*DATA PROVIDED*:
== Segment start ==

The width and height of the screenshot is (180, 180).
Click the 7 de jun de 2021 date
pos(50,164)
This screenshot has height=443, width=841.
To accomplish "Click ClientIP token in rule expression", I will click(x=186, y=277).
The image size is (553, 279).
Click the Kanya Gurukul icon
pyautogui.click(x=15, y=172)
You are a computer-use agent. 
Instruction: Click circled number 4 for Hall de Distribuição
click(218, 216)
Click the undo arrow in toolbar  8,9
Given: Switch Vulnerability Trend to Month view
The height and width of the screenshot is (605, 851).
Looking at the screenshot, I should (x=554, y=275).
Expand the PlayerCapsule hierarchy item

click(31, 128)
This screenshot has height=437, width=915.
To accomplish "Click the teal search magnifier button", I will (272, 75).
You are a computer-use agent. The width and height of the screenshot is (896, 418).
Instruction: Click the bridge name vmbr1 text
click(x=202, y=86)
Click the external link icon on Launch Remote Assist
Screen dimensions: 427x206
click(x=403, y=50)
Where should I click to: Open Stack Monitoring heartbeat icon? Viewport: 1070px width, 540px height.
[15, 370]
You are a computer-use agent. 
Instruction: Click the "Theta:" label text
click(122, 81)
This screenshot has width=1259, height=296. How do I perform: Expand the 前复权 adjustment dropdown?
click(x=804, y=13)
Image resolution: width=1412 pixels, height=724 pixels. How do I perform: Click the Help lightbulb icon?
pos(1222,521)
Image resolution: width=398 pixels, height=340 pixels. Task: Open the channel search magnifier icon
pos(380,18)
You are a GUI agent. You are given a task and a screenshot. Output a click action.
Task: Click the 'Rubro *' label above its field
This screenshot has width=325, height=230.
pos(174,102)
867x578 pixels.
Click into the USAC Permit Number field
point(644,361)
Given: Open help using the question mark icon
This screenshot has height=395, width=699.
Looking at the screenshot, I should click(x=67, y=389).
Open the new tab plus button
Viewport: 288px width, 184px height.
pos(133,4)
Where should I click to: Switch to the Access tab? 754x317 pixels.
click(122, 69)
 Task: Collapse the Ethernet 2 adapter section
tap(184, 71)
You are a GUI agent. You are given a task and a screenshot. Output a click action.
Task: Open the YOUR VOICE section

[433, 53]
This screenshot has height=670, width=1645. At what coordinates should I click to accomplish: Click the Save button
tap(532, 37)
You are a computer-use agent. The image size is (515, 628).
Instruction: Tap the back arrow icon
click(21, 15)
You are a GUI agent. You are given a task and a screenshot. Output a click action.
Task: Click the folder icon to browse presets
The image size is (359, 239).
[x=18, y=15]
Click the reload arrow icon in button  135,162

== Segment end ==

*AIM OF THE TASK*:
Exactly as shown above, write out all the records.

*SOLUTION TO THIS TASK*:
The width and height of the screenshot is (180, 180).
Click the 7 de jun de 2021 date
pos(50,164)
This screenshot has height=443, width=841.
To accomplish "Click ClientIP token in rule expression", I will click(x=186, y=277).
The image size is (553, 279).
Click the Kanya Gurukul icon
pyautogui.click(x=15, y=172)
You are a computer-use agent. 
Instruction: Click circled number 4 for Hall de Distribuição
click(218, 216)
Click the undo arrow in toolbar  8,9
Given: Switch Vulnerability Trend to Month view
The height and width of the screenshot is (605, 851).
Looking at the screenshot, I should (x=554, y=275).
Expand the PlayerCapsule hierarchy item

click(31, 128)
This screenshot has height=437, width=915.
To accomplish "Click the teal search magnifier button", I will (272, 75).
You are a computer-use agent. The width and height of the screenshot is (896, 418).
Instruction: Click the bridge name vmbr1 text
click(x=202, y=86)
Click the external link icon on Launch Remote Assist
Screen dimensions: 427x206
click(x=403, y=50)
Where should I click to: Open Stack Monitoring heartbeat icon? Viewport: 1070px width, 540px height.
[15, 370]
You are a computer-use agent. 
Instruction: Click the "Theta:" label text
click(122, 81)
This screenshot has width=1259, height=296. How do I perform: Expand the 前复权 adjustment dropdown?
click(x=804, y=13)
Image resolution: width=1412 pixels, height=724 pixels. How do I perform: Click the Help lightbulb icon?
pos(1222,521)
Image resolution: width=398 pixels, height=340 pixels. Task: Open the channel search magnifier icon
pos(380,18)
You are a GUI agent. You are given a task and a screenshot. Output a click action.
Task: Click the 'Rubro *' label above its field
This screenshot has width=325, height=230.
pos(174,102)
867x578 pixels.
Click into the USAC Permit Number field
point(644,361)
Given: Open help using the question mark icon
This screenshot has height=395, width=699.
Looking at the screenshot, I should click(x=67, y=389).
Open the new tab plus button
Viewport: 288px width, 184px height.
pos(133,4)
Where should I click to: Switch to the Access tab? 754x317 pixels.
click(122, 69)
 Task: Collapse the Ethernet 2 adapter section
tap(184, 71)
You are a GUI agent. You are given a task and a screenshot. Output a click action.
Task: Open the YOUR VOICE section

[433, 53]
This screenshot has height=670, width=1645. At what coordinates should I click to accomplish: Click the Save button
tap(532, 37)
You are a computer-use agent. The image size is (515, 628).
Instruction: Tap the back arrow icon
click(21, 15)
You are a GUI agent. You are given a task and a screenshot. Output a click action.
Task: Click the folder icon to browse presets
The image size is (359, 239).
[x=18, y=15]
Click the reload arrow icon in button  135,162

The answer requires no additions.